Die Schutzgebiete wurden zwischen 2002 und 2010 um 695.363 km² erweitert, die meisten davon liegen in Amazonien und respektieren die wirtschaftlichen Aktivitäten der traditionellen Bevölkerung. Auch die Konzentration auf Kommunen mit besonders hohen Entwaldungsraten erwies sich als erfolgreich.

Keine Entwarnung: Entwaldung steigt wieder

2012 lag die Entwaldung bei unter 5.000 km². Seither schwankten die Werte zwischen 5.000 und 8.000 km² mit aktuell deutlicher Tendenz nach oben. Ein entscheidender Faktor ist offensichtlich die Verabschiedung des Waldgesetzes im Jahre 2012, dem ein langes Ringen zwischen Umweltgruppen und dem Agrobusiness vorangegangen war.
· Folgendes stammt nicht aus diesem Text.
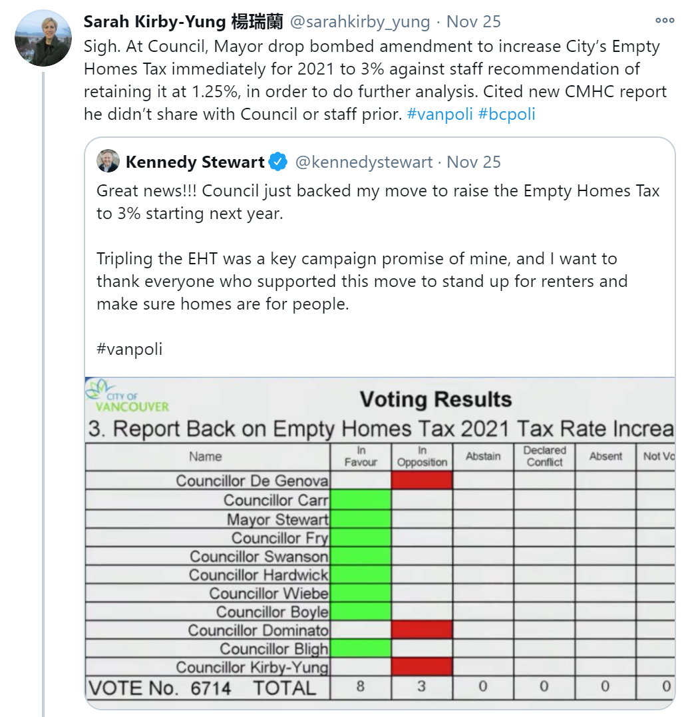The height and width of the screenshot is (717, 692).
Task: Click the green in-favour cell for Councillor Carr
Action: 361,500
Ein wichtiger Erfolg der Umweltlobby war die Beibehaltung der 80-Prozent-Klausel für Amazonien: Landbesitzer dürfen hier nur 20 Prozent ihrer Fläche abholzen. Der Erfolg der Agarlobby lag in der Flexibilisierung vieler Regeln und vor allem in der Amnestie für alle Entwaldungen bis 2008. Sie schuf ein neues Schlupfloch für die Legalisierung illegaler Rodungen, indem diese als "bis 2008" registriert werden.
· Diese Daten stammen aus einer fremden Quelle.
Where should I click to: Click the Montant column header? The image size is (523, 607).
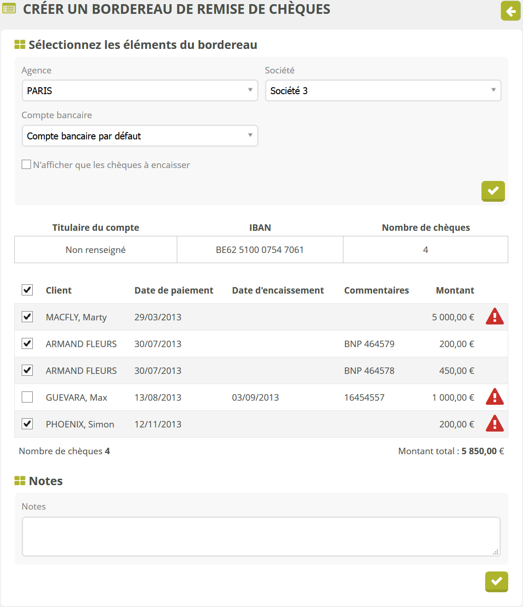pos(455,290)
Außerdem sind durch verschiedene Gesetzesinitiativen Flächen von Schutzgebieten vermindert und das Budget der brasilianischen Umweltschutzbehörde IBAMA drastisch reduziert werden. So schrumpften die Mittel für die Kontrolle der Entwaldung in Amazonien zwischen 2013 und 2016 von 121 Millionen auf 65 Millionen Reais. Die Zahl der Kontrolleure verminderte sich im selben Zeitraum um 30 Prozent. Damit wurden die beiden zentralen Elemente wirkungslos, die die Reduzierung der Entwaldung möglich gemacht haben: die Einrichtung und Konsolidierung von Schutzgebieten sowie eine effektive Kontrolle illegaler Entwaldung.

Der Sojaboom geht weiter

2018 lag die brasilianische Sojaproduktion mit 117 Millionen Tonnen nur knapp hinter der des Weltmarktführers USA. Mehr als 80 Millionen Tonnen wurden exportiert, der größte Teil davon nach China; In die EU gelangten etwa 15 Prozent der Exporte.
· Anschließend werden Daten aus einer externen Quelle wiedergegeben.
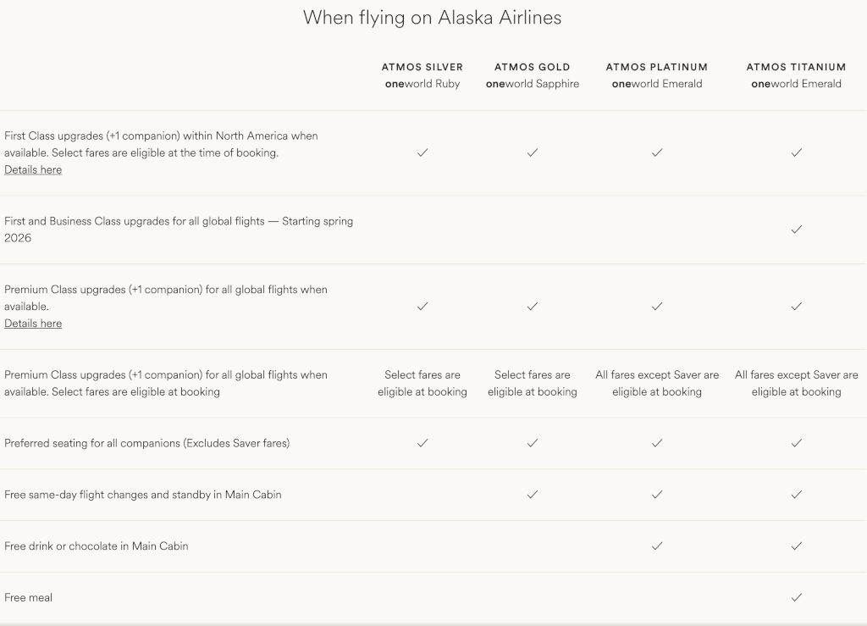The width and height of the screenshot is (867, 626).
Task: Click Atmos Silver select fares eligibility text
Action: pos(422,383)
Ein weiterer Ausbau des Sektors ist geplant, stößt derzeit aber auf logistische Probleme. Nach wie vor wird der größte Teil des Sojas mit LKWs von Mato Grosso zu den über 2.000 Kilometer entfernten Häfen von Santos und Paranaguá transportiert. Um die Häfen im Norden zu erreichen, ist nun eine 933 km lange Eisenbahnstrecke geplant," die die Sojaanbaugebiete in Mato Grosso mit Häfen am Rio Tapajós verbinden soll.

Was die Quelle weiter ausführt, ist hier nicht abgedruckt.